Alors que le nombre de demandes de renseignements adressées aux firmes de télécommunications soulève la polémique au Canada, la justice américaine resserre ses exigences afin d'éviter que des citoyens ne soient abusivement espionnés par l'entremise de leur téléphone.

Dans un jugement rendu il y a quelques jours, la Cour d'appel fédérale du 11e circuit vient de statuer que les corps policiers aux États-Unis ne devraient plus pouvoir accéder aussi facilement que par le passé aux données de localisation générées par l'appareil d'un présumé criminel.

Ils peuvent traditionnellement obtenir ces informations sensibles en convainquant un magistrat qu'il est «raisonnable» de croire qu'elles sont «pertinentes» pour une enquête en cours.

«C'est très facile pour un policier de prétendre, sans sourciller, que les données qu'il convoite sont pertinentes pour son enquête», explique en entrevue Nathan Freed Wessler, un avocat de l'American Civil Liberties Union (ACLU).

La décision rendue la semaine dernière forcera, dit-il, les enquêteurs à démontrer, pour obtenir un mandat, qu'ils ont identifié des «faits réels» semblant incriminer l'individu ciblé et qu'ils ont de bonnes raisons de croire que l'étude de ses données téléphoniques permettra d'étayer leurs convictions.

Ces exigences, dit M. Wessler, recoupent les dispositions du 4e amendement de la Constitution américaine protégeant les citoyens du pays contre toute fouille abusive.

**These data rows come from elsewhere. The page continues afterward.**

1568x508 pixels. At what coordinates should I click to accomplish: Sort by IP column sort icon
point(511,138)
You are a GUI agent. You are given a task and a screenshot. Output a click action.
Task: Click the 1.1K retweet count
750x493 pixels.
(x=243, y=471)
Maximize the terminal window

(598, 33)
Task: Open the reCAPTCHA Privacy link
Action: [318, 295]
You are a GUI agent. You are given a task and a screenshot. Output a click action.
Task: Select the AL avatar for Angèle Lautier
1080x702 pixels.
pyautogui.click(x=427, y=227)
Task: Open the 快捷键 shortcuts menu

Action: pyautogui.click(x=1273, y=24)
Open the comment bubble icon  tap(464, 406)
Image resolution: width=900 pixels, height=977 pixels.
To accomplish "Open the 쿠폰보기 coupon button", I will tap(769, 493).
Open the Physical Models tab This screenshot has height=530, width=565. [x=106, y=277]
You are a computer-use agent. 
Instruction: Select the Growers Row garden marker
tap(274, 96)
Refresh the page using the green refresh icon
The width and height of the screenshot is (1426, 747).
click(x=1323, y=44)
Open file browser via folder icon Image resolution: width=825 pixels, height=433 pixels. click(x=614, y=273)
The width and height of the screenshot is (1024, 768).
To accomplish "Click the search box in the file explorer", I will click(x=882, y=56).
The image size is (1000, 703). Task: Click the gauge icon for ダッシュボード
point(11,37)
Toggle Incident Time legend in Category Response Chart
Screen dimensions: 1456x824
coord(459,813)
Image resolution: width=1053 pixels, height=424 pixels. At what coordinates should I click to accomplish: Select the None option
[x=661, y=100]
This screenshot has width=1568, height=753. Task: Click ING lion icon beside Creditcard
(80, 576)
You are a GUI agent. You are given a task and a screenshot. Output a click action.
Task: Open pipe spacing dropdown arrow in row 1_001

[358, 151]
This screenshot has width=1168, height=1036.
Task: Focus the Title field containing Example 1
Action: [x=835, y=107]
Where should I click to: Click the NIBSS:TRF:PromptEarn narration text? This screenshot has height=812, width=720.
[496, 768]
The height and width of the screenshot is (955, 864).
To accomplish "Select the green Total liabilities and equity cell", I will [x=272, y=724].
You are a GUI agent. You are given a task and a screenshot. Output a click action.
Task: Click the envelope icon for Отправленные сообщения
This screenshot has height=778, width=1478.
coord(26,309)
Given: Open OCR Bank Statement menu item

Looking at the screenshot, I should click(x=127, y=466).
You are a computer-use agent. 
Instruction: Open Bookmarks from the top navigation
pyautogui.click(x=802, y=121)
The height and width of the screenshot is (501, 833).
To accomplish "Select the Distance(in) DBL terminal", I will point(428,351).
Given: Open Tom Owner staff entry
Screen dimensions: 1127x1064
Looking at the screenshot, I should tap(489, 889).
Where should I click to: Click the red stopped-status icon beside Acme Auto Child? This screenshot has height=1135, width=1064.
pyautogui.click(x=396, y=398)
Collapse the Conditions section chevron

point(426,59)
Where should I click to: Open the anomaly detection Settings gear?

«C'est un pas de géant pour protéger notre droit à la vie privée» dans l'ère électronique, souligne le représentant de l'ACLU, qui s'attend à ce que la jurisprudence ainsi créée ait rapidement des échos à l'échelle du pays.

Les corps policiers américains utilisent depuis longtemps les données de localisation générées par les téléphones cellulaires - qui sont stockées par les opérateurs - pour suivre des individus suspects en temps réel ou reconstituer a posteriori leurs allées et venues afin de les incriminer.

Dans la cause à l'origine du jugement, qui ciblait un présumé voleur, les enquêteurs ont obtenu 11 606 points de localisation sur une période de 67 jours permettant de démontrer qu'il se trouvait aux moments-clés à proximité de plusieurs établissements dévalisés.

L'accusé en question, Quartavious Davis, qui a été condamné à une lourde peine de prison, avait tenté de faire valoir que la justice avait contrevenu aux protections prévues dans le 4e amendement.

Plusieurs organisations de défense des droits de l'homme, dont l'ACLU, sont intervenues comme tierce partie dans la cause dans l'espoir de mieux baliser l'accès aux données de localisation.

Le panel de trois juges de la Cour d'appel fédérale, qui a maintenu la condamnation de l'accusé, a justifié ses exigences accrues relativement aux données téléphoniques en évoquant l'aperçu détaillé des us et coutumes d'un individu qu'ils peuvent procurer.

«Le téléphone cellulaire d'un individu, contrairement à sa voiture, peut le suivre partout» et permet de déterminer les lieux qu'il fréquente, donnant potentiellement des informations sur ses associations familiales, politiques, professionnelles ou religieuses.

1 million de demandes

L'accès aux «métadonnées» téléphoniques est populaire auprès des corps policiers américains, qui ont fait en 2012 plus de 1 million de demandes de cette nature à des firmes téléphoniques. Les trois principales entreprises du pays ont précisé qu'elles avaient reçu 56 400 demandes «urgentes» ne faisant l'objet d'aucun mandat.

La pratique est aussi fréquente au Canada. L'ex-commissaire à la protection de la vie privée Chantal Bernier a sonné l'alarme à ce sujet au printemps en relevant que les firmes de télécommunications du pays recevaient chaque année plus de 1,2 million de demandes de renseignements d'agences gouvernementales variées. Elle n'a pas précisé la nature exacte des informations demandées.

En écho à la polémique suscitée par ces révélations, des entreprises téléphoniques ont produit des rapports publics détaillant leur interaction avec les autorités.

Rogers a notamment précisé la semaine dernière avoir reçu 175 000 demandes de renseignements des autorités gouvernementales et policières en 2013. Un peu moins de 75 000 demandes étaient appuyées par un mandat ou un ordre de la cour.

Dans une cause apparentée résumée par La Presse Canadienne, la Cour suprême du Canada a statué vendredi que la police devait posséder un mandat avant de s'adresser à un fournisseur d'accès à l'internet pour obtenir des renseignements personnels sur un client.

Un Canadien condamné en 2007 pour le chargement de photos et de vidéos de pornographie infantile dénonçait le fait que son fournisseur d'accès ait transmis son identité aux autorités alors qu'aucun mandat n'avait été obtenu.